[GIVEN DATA — start]

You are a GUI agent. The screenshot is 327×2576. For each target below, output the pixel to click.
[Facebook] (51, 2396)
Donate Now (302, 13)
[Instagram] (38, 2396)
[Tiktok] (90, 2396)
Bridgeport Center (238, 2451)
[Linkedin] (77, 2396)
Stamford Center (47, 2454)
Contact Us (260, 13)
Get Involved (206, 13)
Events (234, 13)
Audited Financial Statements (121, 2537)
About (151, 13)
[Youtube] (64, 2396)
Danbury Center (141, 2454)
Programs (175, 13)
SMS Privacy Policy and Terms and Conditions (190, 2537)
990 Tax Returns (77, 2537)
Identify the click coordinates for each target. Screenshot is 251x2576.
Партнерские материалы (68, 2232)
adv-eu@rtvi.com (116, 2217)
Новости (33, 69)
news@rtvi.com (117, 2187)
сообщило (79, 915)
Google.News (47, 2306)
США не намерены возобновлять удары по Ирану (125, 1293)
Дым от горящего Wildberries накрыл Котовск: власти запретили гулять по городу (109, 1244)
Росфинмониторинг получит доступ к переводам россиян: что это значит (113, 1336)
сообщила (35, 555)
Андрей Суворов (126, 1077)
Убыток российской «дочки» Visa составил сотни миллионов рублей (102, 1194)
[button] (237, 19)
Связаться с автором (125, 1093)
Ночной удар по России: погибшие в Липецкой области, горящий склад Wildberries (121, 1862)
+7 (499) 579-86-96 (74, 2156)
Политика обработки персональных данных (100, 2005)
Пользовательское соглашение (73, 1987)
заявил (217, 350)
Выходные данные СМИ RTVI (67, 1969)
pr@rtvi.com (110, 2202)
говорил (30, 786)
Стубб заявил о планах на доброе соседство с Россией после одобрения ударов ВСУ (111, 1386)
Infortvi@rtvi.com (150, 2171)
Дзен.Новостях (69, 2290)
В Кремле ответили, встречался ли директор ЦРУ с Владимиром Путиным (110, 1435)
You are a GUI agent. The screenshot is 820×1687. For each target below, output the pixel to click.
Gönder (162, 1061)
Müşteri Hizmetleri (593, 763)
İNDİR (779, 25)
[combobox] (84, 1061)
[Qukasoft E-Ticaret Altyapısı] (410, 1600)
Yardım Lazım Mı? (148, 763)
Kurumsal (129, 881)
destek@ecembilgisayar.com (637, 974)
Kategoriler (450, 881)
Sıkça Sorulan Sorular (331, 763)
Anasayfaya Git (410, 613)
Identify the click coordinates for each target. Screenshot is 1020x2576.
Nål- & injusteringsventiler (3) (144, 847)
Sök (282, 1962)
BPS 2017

[GIVEN DATA — finish]

- [YOUR GOAL]: Each entry above is to be transcribed word for word.

- [EXERCISE RESPONSE]:
You are a GUI agent. The screenshot is 327×2576. For each target below, output the pixel to click.
[Facebook] (51, 2396)
Donate Now (302, 13)
[Instagram] (38, 2396)
[Tiktok] (90, 2396)
Bridgeport Center (238, 2451)
[Linkedin] (77, 2396)
Stamford Center (47, 2454)
Contact Us (260, 13)
Get Involved (206, 13)
Events (234, 13)
Audited Financial Statements (121, 2537)
About (151, 13)
[Youtube] (64, 2396)
Danbury Center (141, 2454)
Programs (175, 13)
SMS Privacy Policy and Terms and Conditions (190, 2537)
990 Tax Returns (77, 2537)
Identify the click coordinates for each target. Screenshot is 251x2576.
Партнерские материалы (68, 2232)
adv-eu@rtvi.com (116, 2217)
Новости (33, 69)
news@rtvi.com (117, 2187)
сообщило (79, 915)
Google.News (47, 2306)
США не намерены возобновлять удары по Ирану (125, 1293)
Дым от горящего Wildberries накрыл Котовск: власти запретили гулять по городу (109, 1244)
Росфинмониторинг получит доступ к переводам россиян: что это значит (113, 1336)
сообщила (35, 555)
Андрей Суворов (126, 1077)
Убыток российской «дочки» Visa составил сотни миллионов рублей (102, 1194)
[button] (237, 19)
Связаться с автором (125, 1093)
Ночной удар по России: погибшие в Липецкой области, горящий склад Wildberries (121, 1862)
+7 (499) 579-86-96 (74, 2156)
Политика обработки персональных данных (100, 2005)
Пользовательское соглашение (73, 1987)
заявил (217, 350)
Выходные данные СМИ RTVI (67, 1969)
pr@rtvi.com (110, 2202)
говорил (30, 786)
Стубб заявил о планах на доброе соседство с Россией после одобрения ударов ВСУ (111, 1386)
Infortvi@rtvi.com (150, 2171)
Дзен.Новостях (69, 2290)
В Кремле ответили, встречался ли директор ЦРУ с Владимиром Путиным (110, 1435)
You are a GUI agent. The screenshot is 820×1687. For each target below, output the pixel to click.
Gönder (162, 1061)
Müşteri Hizmetleri (593, 763)
İNDİR (779, 25)
[combobox] (84, 1061)
[Qukasoft E-Ticaret Altyapısı] (410, 1600)
Yardım Lazım Mı? (148, 763)
Kurumsal (129, 881)
destek@ecembilgisayar.com (637, 974)
Kategoriler (450, 881)
Sıkça Sorulan Sorular (331, 763)
Anasayfaya Git (410, 613)
Identify the click coordinates for each target. Screenshot is 1020x2576.
Nål- & injusteringsventiler (3) (144, 847)
Sök (282, 1962)
BPS 2017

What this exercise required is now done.